Eucalyptus plantations are spreading in the south of Portugal. The NGO GEOTA works to preserve the biodiversity of the area, with a specific project ‘Terra Seixe’. META interviewed Justin Roborg-Söndergaard from GEOTA to find out more about the issue.
In Portugal, the Ribeira de Seixe River Basin (SRB) is a hotspot for Mediterranean biodiversity. The 254km2 area is located within the regions of Algarve and Alentejo, and covers three municipalities (Aljezur, Monchique and Odemira).
In a few years, eucalyptus plantations have grown to cover 45% of the area. This spread happened despite the risks for biodiversity – monocultures are known for their damaging effects on biodiversity.
Furthermore, the area includes three designated Natura 2000 areas (1,2,3), a Bird and Biodiversity Area (IBA) and the site should be managed under the Birds and Habitats Directives, an EU system that aims to ensure the protection of these areas.

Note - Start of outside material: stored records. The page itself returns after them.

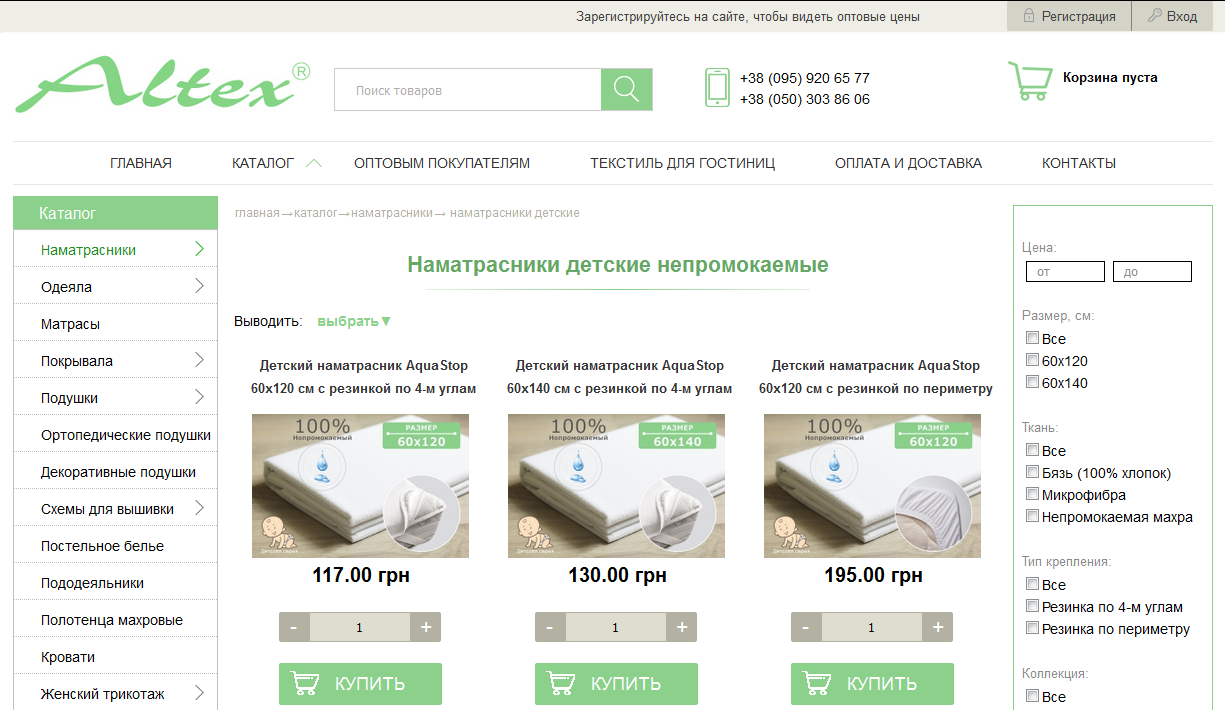Image resolution: width=1225 pixels, height=710 pixels.
Task: Click the от price input field
Action: pyautogui.click(x=1065, y=271)
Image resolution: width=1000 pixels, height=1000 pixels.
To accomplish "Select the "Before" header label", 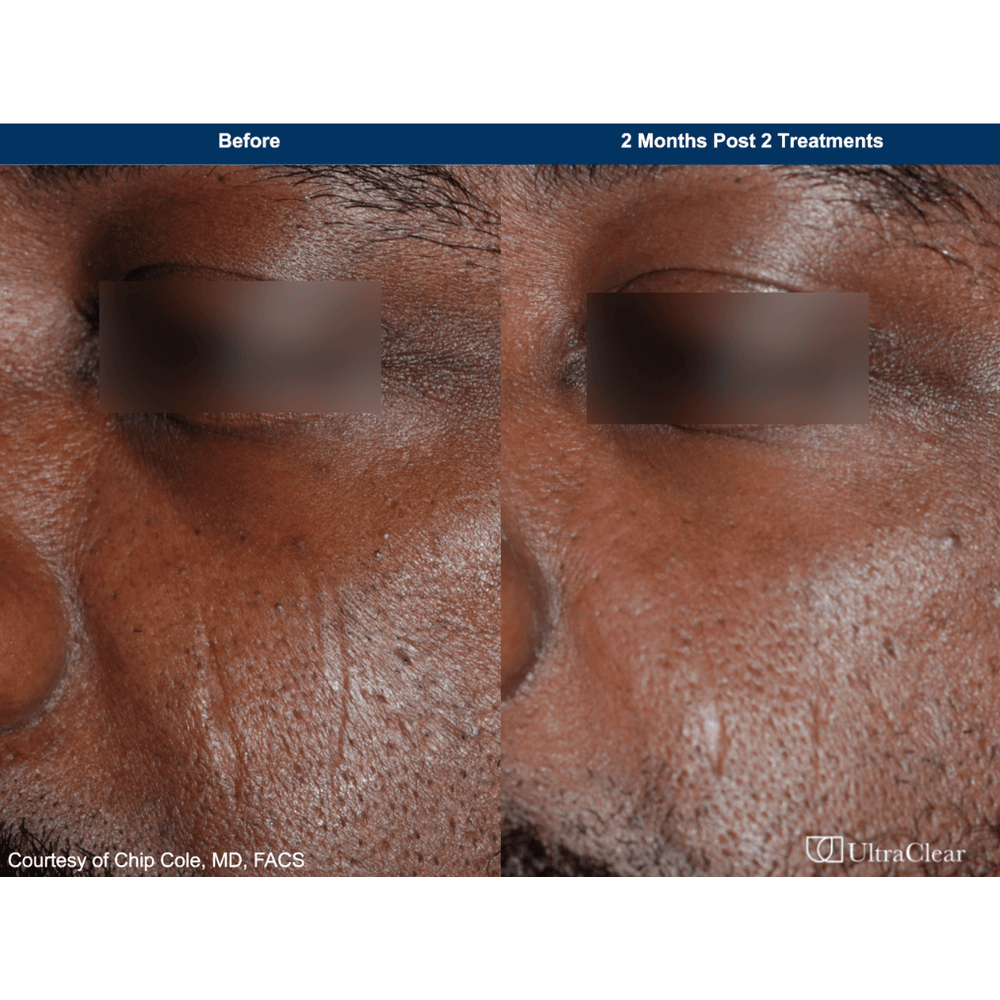I will pos(249,141).
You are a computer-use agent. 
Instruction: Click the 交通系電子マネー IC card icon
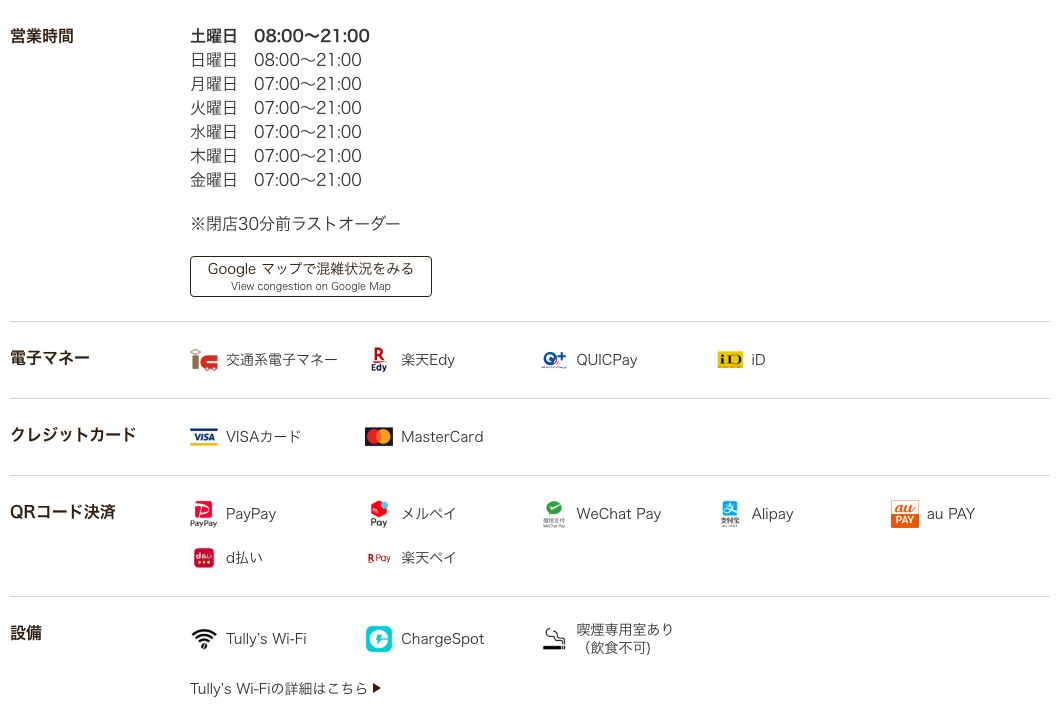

Under Natura 2000, it is common that most of the land remains privately owned. However management and protection of the area should be ensured.
Management is the major issue of the site or, to be precise, lack of management. The area should be managed by the Instituto da Conservação da Natureza e das Florestas (ICNF) as indicated on the Natura 2000 website. However, the management plan has never been developed. The reason being that the Portuguese Environment Agency (APA) is not funding the ICNF to carry on such work.

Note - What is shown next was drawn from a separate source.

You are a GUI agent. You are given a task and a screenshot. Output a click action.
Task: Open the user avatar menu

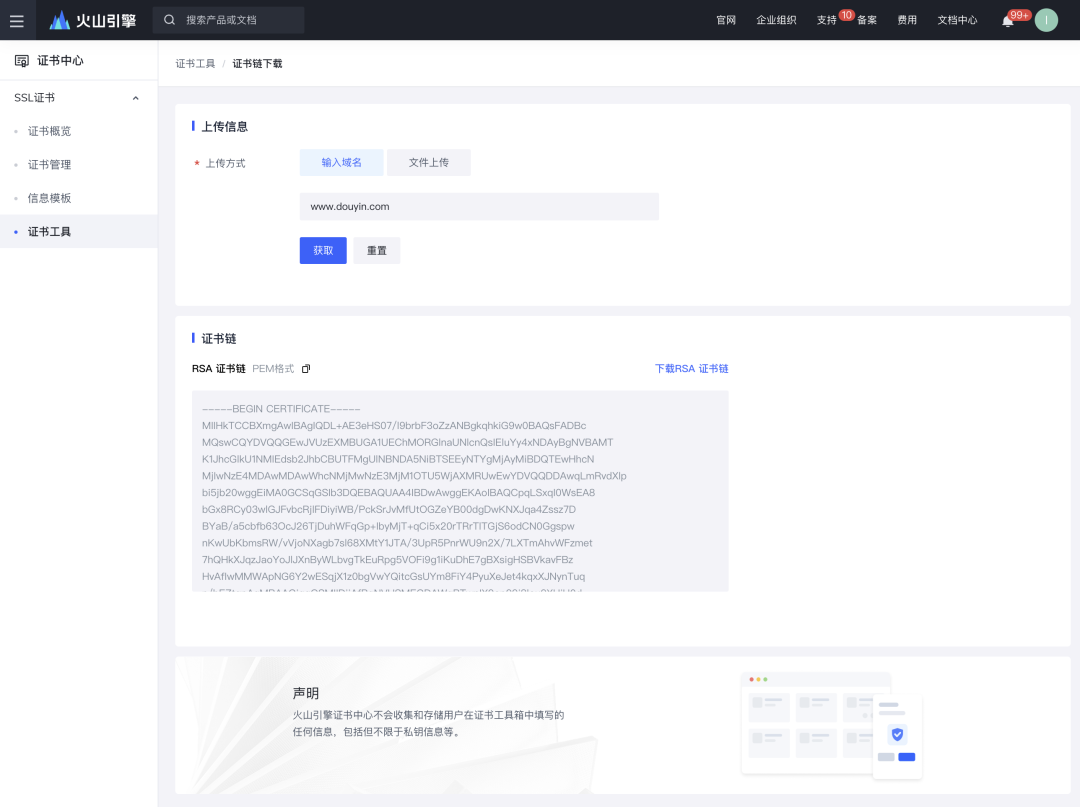[x=1046, y=19]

To fill in the implementation gaps, the NGO GEOTA developed a project called TerraSeixe focusing specifically on protecting the biodiversity in the area. The NGO regrets that eucalyptus plantations have developed so much in the area as this kind of monoculture is a threat to biodiversity. Furthermore, eucalyptus plants are prone to fires and the region is known for drought during summer months.
TerraSeixe forewarned about the potential damage from the eucalyptus monocultures. Some of their predictions are already happening: extensive soil erosion, deregulation of the water cycle, land abandonment and landscape degradation.
The exploitation of the area undermines the objectives of the EU Biodiversity Strategy – which EU governments agreed on in 2011 and doesn’t respect the conditions of the Birds and Habitats Directives. This land use is incompatible with these EU rules.
GEOTA and the ICNF are working as partners on the TerraSeixe project. Now, TerraSeixe is focusing on the technical aspect, carrying out various scientific research to assess the best the situation.
TerraSeixe has notified the APA however no result has appeared from it. The European Commission that has been following the case and referred it to the EU Court of Justice. The NGO is now waiting for an outcome from the case.
In the summer 2018, the NGO reported that around 20% of the area had burnt during wildfires in August.